_Available data_:

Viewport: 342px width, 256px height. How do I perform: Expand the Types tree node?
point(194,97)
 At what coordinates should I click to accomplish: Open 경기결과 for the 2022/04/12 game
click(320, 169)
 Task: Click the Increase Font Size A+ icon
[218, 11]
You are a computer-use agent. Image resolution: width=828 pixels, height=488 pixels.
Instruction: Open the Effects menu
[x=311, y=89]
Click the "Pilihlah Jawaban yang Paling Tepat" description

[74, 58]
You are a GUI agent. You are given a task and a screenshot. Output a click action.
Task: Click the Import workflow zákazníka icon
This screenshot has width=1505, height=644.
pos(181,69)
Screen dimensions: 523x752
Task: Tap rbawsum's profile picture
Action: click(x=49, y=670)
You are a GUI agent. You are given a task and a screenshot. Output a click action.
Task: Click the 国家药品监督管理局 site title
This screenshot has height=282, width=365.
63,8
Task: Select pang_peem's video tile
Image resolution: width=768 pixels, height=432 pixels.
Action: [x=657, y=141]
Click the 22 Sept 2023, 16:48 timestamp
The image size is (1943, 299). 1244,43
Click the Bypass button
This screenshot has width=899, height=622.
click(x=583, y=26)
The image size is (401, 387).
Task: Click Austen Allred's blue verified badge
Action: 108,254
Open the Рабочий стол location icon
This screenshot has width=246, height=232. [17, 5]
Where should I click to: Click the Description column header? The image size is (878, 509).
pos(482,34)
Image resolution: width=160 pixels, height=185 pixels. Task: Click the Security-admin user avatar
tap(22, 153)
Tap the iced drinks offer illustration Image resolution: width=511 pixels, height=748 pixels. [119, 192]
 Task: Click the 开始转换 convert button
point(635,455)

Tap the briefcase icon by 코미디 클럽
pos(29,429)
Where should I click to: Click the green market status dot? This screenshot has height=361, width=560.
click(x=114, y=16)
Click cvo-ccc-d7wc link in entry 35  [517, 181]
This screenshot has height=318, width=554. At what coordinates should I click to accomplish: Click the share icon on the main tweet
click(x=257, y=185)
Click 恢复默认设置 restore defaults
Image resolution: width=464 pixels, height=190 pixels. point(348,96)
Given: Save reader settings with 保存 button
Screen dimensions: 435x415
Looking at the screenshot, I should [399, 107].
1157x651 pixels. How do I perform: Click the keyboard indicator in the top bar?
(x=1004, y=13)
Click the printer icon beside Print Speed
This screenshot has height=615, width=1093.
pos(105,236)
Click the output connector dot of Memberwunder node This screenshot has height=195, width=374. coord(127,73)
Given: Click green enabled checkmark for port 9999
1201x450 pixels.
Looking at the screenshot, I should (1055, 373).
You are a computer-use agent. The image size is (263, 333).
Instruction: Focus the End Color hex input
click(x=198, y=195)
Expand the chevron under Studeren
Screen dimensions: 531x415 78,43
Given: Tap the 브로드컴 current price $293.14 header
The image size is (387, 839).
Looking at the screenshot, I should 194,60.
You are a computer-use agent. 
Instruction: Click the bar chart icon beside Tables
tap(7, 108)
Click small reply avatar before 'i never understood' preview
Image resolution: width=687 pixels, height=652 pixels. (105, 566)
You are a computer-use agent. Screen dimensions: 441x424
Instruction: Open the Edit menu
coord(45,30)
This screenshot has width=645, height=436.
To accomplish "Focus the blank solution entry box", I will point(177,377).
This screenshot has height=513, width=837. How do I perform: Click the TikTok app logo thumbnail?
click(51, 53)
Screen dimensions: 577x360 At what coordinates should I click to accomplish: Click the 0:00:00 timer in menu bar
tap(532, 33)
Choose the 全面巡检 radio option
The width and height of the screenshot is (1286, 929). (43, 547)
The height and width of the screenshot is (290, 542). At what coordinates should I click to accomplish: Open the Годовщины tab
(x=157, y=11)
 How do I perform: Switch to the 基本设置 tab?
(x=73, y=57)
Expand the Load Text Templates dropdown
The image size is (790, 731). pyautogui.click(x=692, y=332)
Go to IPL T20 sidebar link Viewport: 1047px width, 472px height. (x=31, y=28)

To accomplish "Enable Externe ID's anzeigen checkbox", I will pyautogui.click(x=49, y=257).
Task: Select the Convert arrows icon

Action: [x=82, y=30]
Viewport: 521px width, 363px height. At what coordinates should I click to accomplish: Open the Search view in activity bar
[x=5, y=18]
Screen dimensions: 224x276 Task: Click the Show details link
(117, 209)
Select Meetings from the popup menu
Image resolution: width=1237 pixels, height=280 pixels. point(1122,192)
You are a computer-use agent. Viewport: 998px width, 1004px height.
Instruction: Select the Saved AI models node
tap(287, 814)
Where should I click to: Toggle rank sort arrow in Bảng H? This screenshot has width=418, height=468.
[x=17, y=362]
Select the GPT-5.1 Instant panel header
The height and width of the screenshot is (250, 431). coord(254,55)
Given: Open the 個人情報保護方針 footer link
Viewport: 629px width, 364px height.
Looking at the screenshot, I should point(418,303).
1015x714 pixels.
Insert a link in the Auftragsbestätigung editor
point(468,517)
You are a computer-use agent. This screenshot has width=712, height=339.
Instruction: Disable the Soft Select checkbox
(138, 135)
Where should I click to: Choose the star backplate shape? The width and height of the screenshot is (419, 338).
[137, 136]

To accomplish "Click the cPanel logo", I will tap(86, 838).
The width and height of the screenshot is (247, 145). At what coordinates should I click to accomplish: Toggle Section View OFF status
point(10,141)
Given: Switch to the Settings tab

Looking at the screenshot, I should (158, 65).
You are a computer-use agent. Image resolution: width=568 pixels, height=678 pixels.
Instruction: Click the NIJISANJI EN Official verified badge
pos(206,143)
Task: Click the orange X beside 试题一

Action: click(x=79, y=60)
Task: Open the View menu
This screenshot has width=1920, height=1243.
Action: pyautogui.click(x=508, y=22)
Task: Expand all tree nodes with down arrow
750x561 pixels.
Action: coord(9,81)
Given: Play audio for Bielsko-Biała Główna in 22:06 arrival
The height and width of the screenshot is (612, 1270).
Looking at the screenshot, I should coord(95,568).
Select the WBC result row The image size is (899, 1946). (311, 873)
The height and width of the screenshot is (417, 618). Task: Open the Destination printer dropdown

_Task to carry out_:
The answer should reproduce each entry above in full.

_Solution to this exercise_:
Viewport: 342px width, 256px height. How do I perform: Expand the Types tree node?
point(194,97)
 At what coordinates should I click to accomplish: Open 경기결과 for the 2022/04/12 game
click(320, 169)
 Task: Click the Increase Font Size A+ icon
[218, 11]
You are a computer-use agent. Image resolution: width=828 pixels, height=488 pixels.
Instruction: Open the Effects menu
[x=311, y=89]
Click the "Pilihlah Jawaban yang Paling Tepat" description

[74, 58]
You are a GUI agent. You are given a task and a screenshot. Output a click action.
Task: Click the Import workflow zákazníka icon
This screenshot has width=1505, height=644.
pos(181,69)
Screen dimensions: 523x752
Task: Tap rbawsum's profile picture
Action: click(x=49, y=670)
You are a GUI agent. You are given a task and a screenshot. Output a click action.
Task: Click the 国家药品监督管理局 site title
This screenshot has height=282, width=365.
63,8
Task: Select pang_peem's video tile
Image resolution: width=768 pixels, height=432 pixels.
Action: [x=657, y=141]
Click the 22 Sept 2023, 16:48 timestamp
The image size is (1943, 299). 1244,43
Click the Bypass button
This screenshot has width=899, height=622.
click(x=583, y=26)
The image size is (401, 387).
Task: Click Austen Allred's blue verified badge
Action: 108,254
Open the Рабочий стол location icon
This screenshot has width=246, height=232. [17, 5]
Where should I click to: Click the Description column header? The image size is (878, 509).
pos(482,34)
Image resolution: width=160 pixels, height=185 pixels. Task: Click the Security-admin user avatar
tap(22, 153)
Tap the iced drinks offer illustration Image resolution: width=511 pixels, height=748 pixels. [119, 192]
 Task: Click the 开始转换 convert button
point(635,455)

Tap the briefcase icon by 코미디 클럽
pos(29,429)
Where should I click to: Click the green market status dot? This screenshot has height=361, width=560.
click(x=114, y=16)
Click cvo-ccc-d7wc link in entry 35  [517, 181]
This screenshot has height=318, width=554. At what coordinates should I click to accomplish: Click the share icon on the main tweet
click(x=257, y=185)
Click 恢复默认设置 restore defaults
Image resolution: width=464 pixels, height=190 pixels. point(348,96)
Given: Save reader settings with 保存 button
Screen dimensions: 435x415
Looking at the screenshot, I should [399, 107].
1157x651 pixels. How do I perform: Click the keyboard indicator in the top bar?
(x=1004, y=13)
Click the printer icon beside Print Speed
This screenshot has height=615, width=1093.
pos(105,236)
Click the output connector dot of Memberwunder node This screenshot has height=195, width=374. coord(127,73)
Given: Click green enabled checkmark for port 9999
1201x450 pixels.
Looking at the screenshot, I should (1055, 373).
You are a computer-use agent. The image size is (263, 333).
Instruction: Focus the End Color hex input
click(x=198, y=195)
Expand the chevron under Studeren
Screen dimensions: 531x415 78,43
Given: Tap the 브로드컴 current price $293.14 header
The image size is (387, 839).
Looking at the screenshot, I should 194,60.
You are a computer-use agent. 
Instruction: Click the bar chart icon beside Tables
tap(7, 108)
Click small reply avatar before 'i never understood' preview
Image resolution: width=687 pixels, height=652 pixels. (105, 566)
You are a computer-use agent. Screen dimensions: 441x424
Instruction: Open the Edit menu
coord(45,30)
This screenshot has width=645, height=436.
To accomplish "Focus the blank solution entry box", I will point(177,377).
This screenshot has height=513, width=837. How do I perform: Click the TikTok app logo thumbnail?
click(51, 53)
Screen dimensions: 577x360 At what coordinates should I click to accomplish: Click the 0:00:00 timer in menu bar
tap(532, 33)
Choose the 全面巡检 radio option
The width and height of the screenshot is (1286, 929). (43, 547)
The height and width of the screenshot is (290, 542). At what coordinates should I click to accomplish: Open the Годовщины tab
(x=157, y=11)
 How do I perform: Switch to the 基本设置 tab?
(x=73, y=57)
Expand the Load Text Templates dropdown
The image size is (790, 731). pyautogui.click(x=692, y=332)
Go to IPL T20 sidebar link Viewport: 1047px width, 472px height. (x=31, y=28)

To accomplish "Enable Externe ID's anzeigen checkbox", I will pyautogui.click(x=49, y=257).
Task: Select the Convert arrows icon

Action: [x=82, y=30]
Viewport: 521px width, 363px height. At what coordinates should I click to accomplish: Open the Search view in activity bar
[x=5, y=18]
Screen dimensions: 224x276 Task: Click the Show details link
(117, 209)
Select Meetings from the popup menu
Image resolution: width=1237 pixels, height=280 pixels. point(1122,192)
You are a computer-use agent. Viewport: 998px width, 1004px height.
Instruction: Select the Saved AI models node
tap(287, 814)
Where should I click to: Toggle rank sort arrow in Bảng H? This screenshot has width=418, height=468.
[x=17, y=362]
Select the GPT-5.1 Instant panel header
The height and width of the screenshot is (250, 431). coord(254,55)
Given: Open the 個人情報保護方針 footer link
Viewport: 629px width, 364px height.
Looking at the screenshot, I should point(418,303).
1015x714 pixels.
Insert a link in the Auftragsbestätigung editor
point(468,517)
You are a computer-use agent. This screenshot has width=712, height=339.
Instruction: Disable the Soft Select checkbox
(138, 135)
Where should I click to: Choose the star backplate shape? The width and height of the screenshot is (419, 338).
[137, 136]

To accomplish "Click the cPanel logo", I will tap(86, 838).
The width and height of the screenshot is (247, 145). At what coordinates should I click to accomplish: Toggle Section View OFF status
point(10,141)
Given: Switch to the Settings tab

Looking at the screenshot, I should (158, 65).
You are a computer-use agent. Image resolution: width=568 pixels, height=678 pixels.
Instruction: Click the NIJISANJI EN Official verified badge
pos(206,143)
Task: Click the orange X beside 试题一

Action: click(x=79, y=60)
Task: Open the View menu
This screenshot has width=1920, height=1243.
Action: pyautogui.click(x=508, y=22)
Task: Expand all tree nodes with down arrow
750x561 pixels.
Action: coord(9,81)
Given: Play audio for Bielsko-Biała Główna in 22:06 arrival
The height and width of the screenshot is (612, 1270).
Looking at the screenshot, I should coord(95,568).
Select the WBC result row The image size is (899, 1946). (311, 873)
The height and width of the screenshot is (417, 618). Task: Open the Destination printer dropdown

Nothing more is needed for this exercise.